### ASSIGNED TASK
Reproduce the records from the line with "has width=720, height=528." up to and including the line with "info-value: Masayuki Kobayashi is", leaving out the pictures.

──────── EXTRACTED DATA ────────

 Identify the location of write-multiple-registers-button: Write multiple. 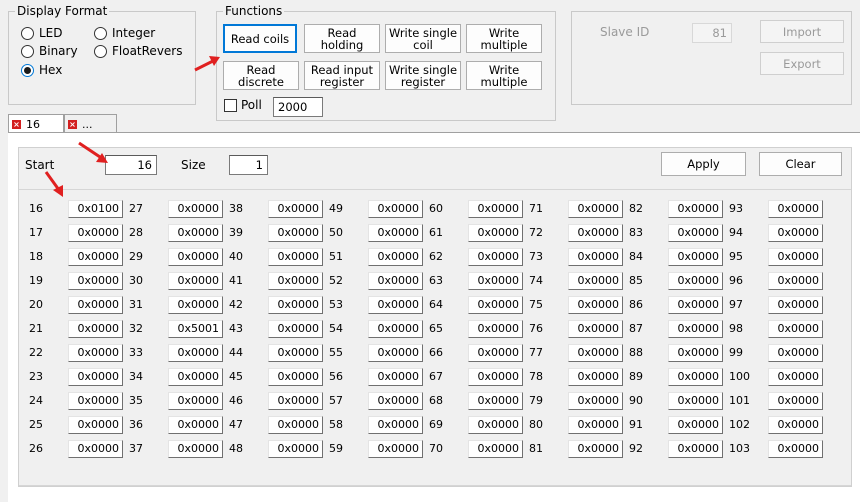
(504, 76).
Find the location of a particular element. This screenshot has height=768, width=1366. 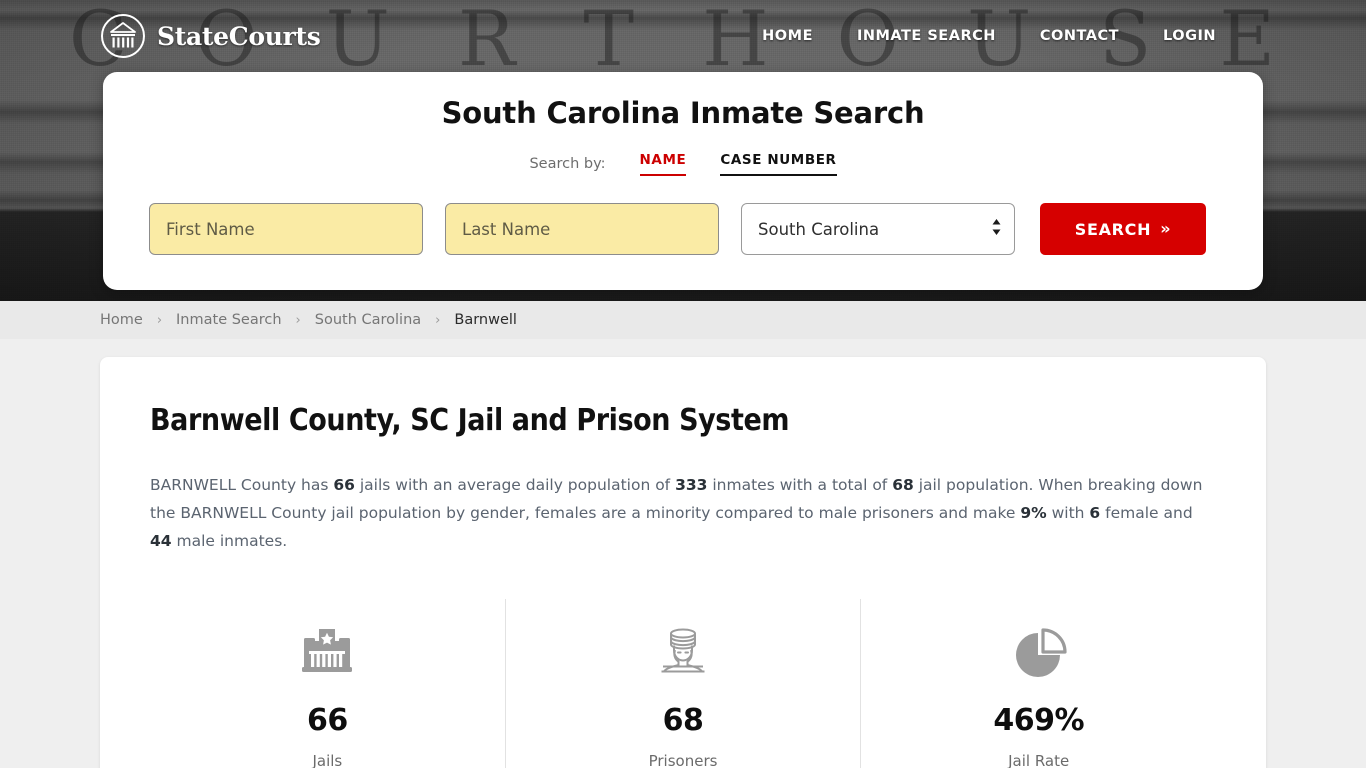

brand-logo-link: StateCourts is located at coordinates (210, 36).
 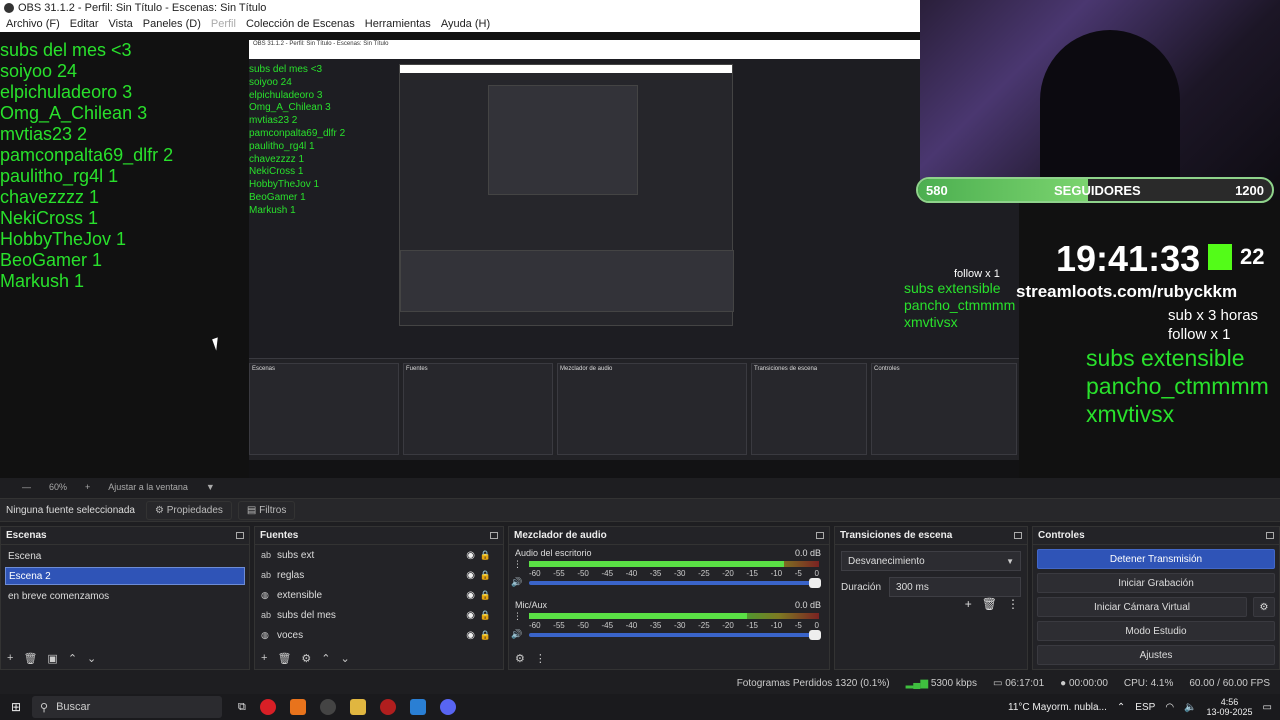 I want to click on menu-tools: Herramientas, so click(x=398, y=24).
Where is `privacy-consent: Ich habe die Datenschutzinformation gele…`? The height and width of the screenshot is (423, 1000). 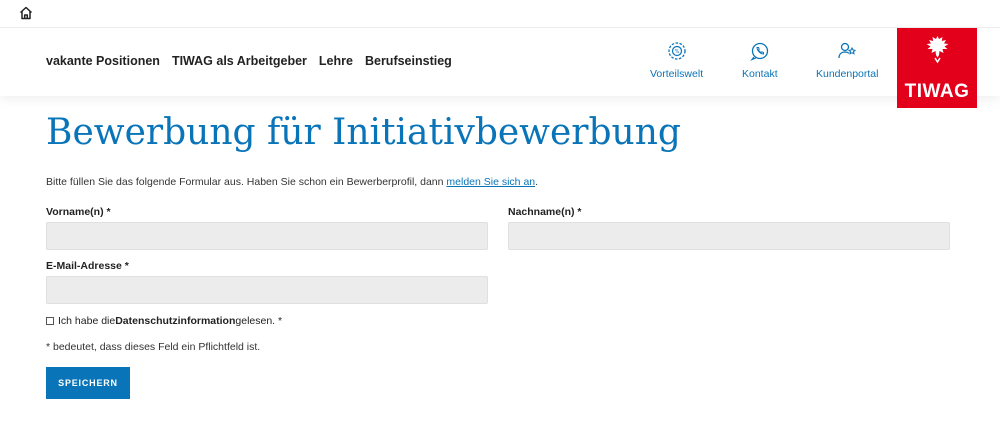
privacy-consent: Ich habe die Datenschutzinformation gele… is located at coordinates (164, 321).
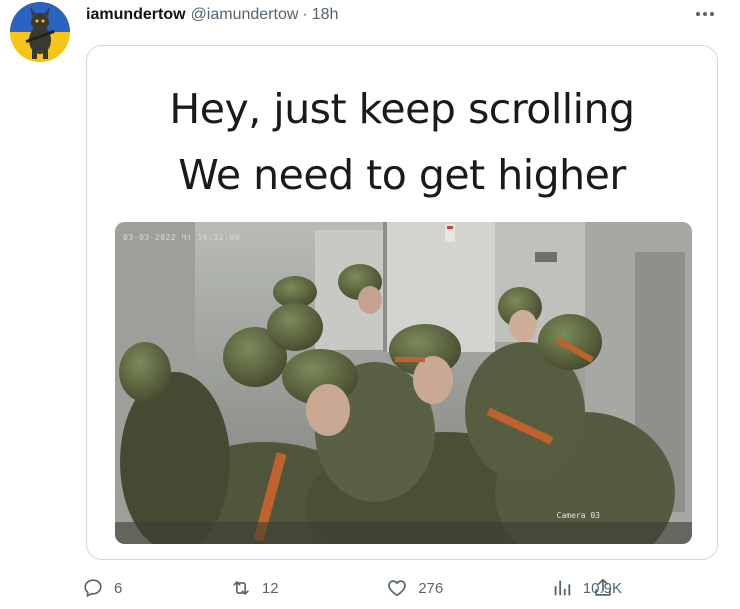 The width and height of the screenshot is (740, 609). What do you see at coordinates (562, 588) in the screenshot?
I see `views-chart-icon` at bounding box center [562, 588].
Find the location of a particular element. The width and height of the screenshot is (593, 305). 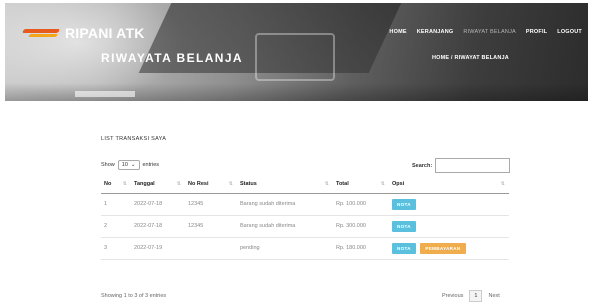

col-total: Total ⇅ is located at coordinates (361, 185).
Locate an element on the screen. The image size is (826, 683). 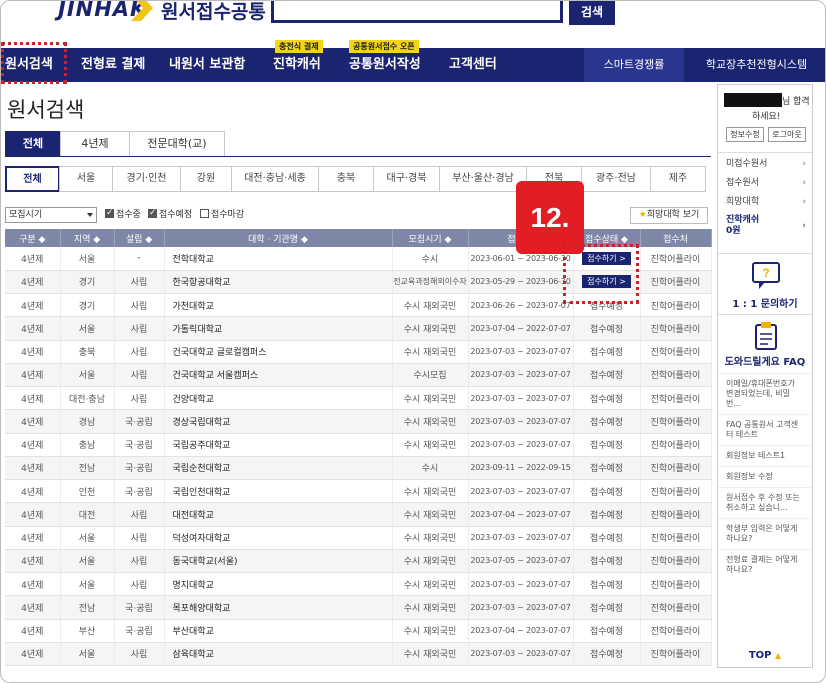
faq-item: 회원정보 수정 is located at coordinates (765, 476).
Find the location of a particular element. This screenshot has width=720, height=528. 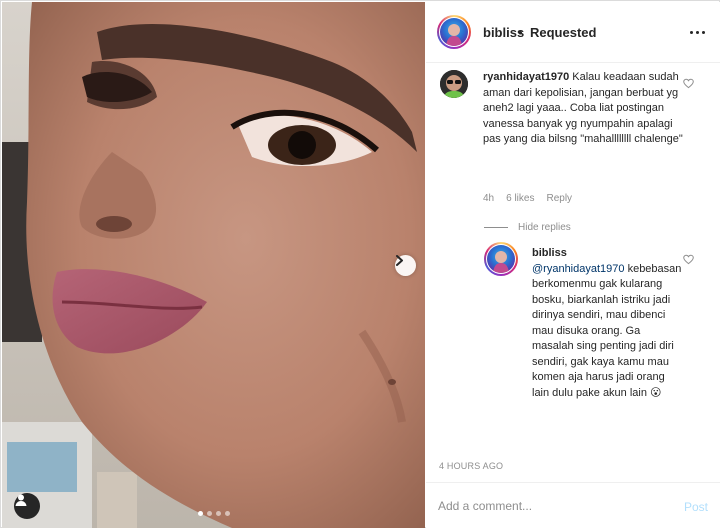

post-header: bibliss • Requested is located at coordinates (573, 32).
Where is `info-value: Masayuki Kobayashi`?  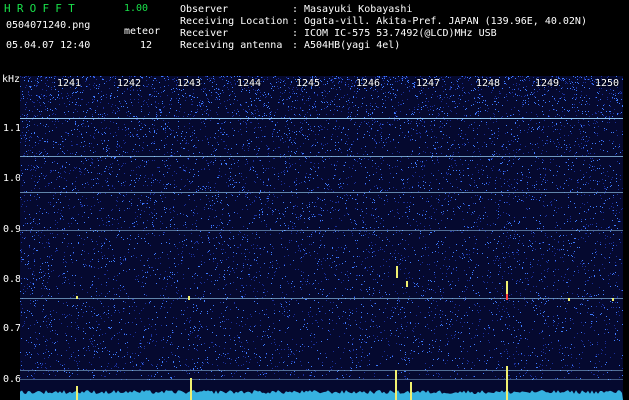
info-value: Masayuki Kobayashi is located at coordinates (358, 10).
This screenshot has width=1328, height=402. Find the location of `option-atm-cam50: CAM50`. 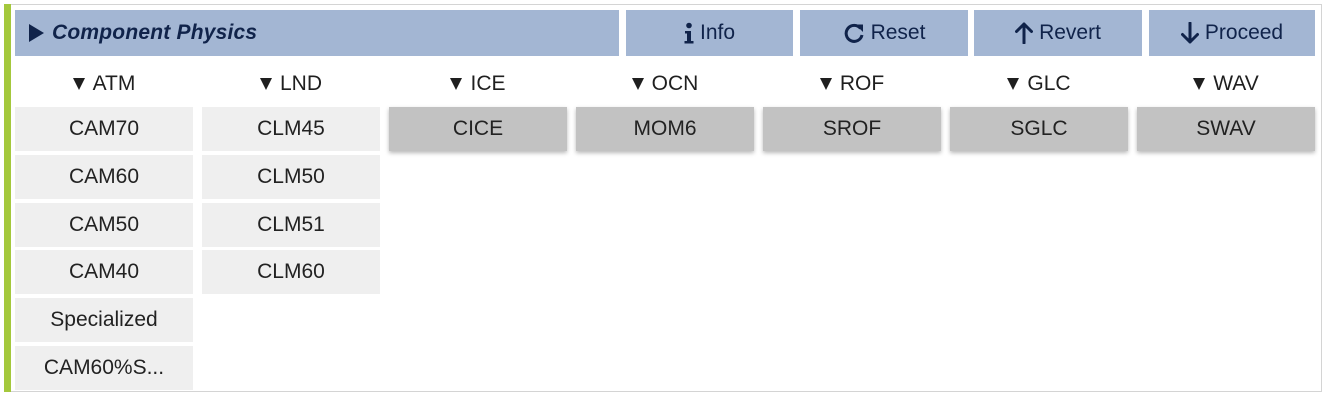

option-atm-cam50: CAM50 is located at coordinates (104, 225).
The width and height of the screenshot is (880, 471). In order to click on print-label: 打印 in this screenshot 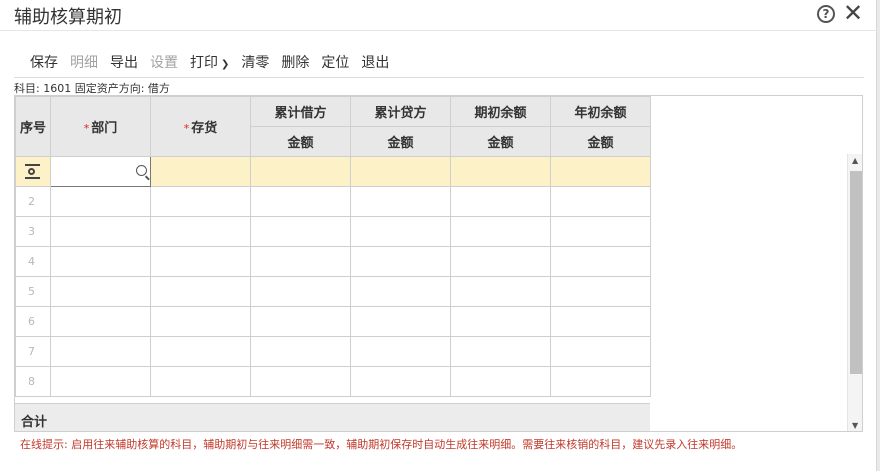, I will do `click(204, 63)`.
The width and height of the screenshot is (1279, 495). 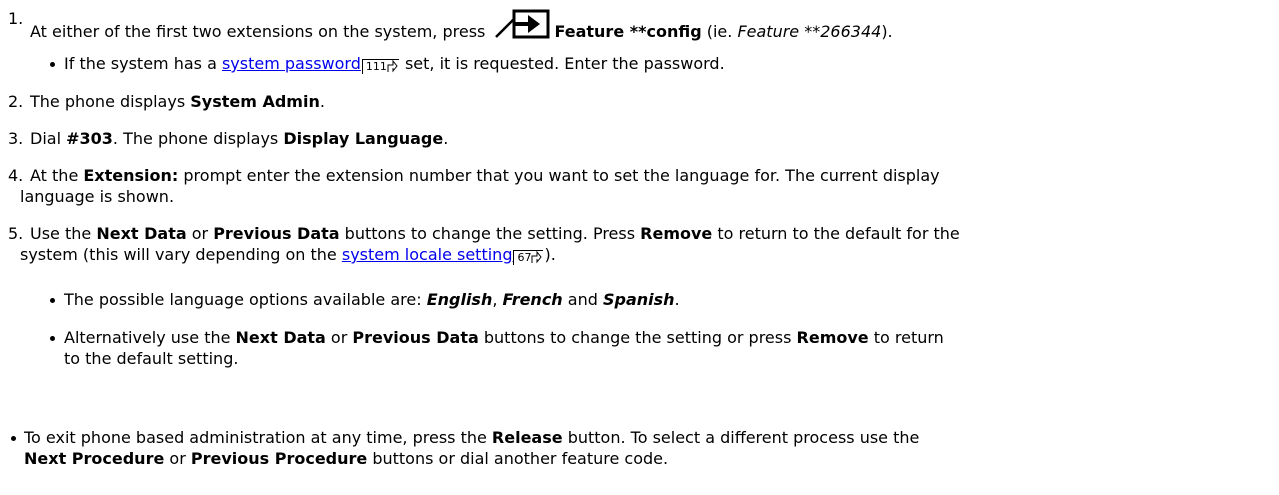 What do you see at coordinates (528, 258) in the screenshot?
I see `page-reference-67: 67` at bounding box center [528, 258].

────────

### COMPLETED TASK
Find the location of a particular element. This screenshot has width=720, height=528. 

post-header: bibliss • Requested is located at coordinates (573, 32).
Where is `info-value: Masayuki Kobayashi`?  
info-value: Masayuki Kobayashi is located at coordinates (358, 10).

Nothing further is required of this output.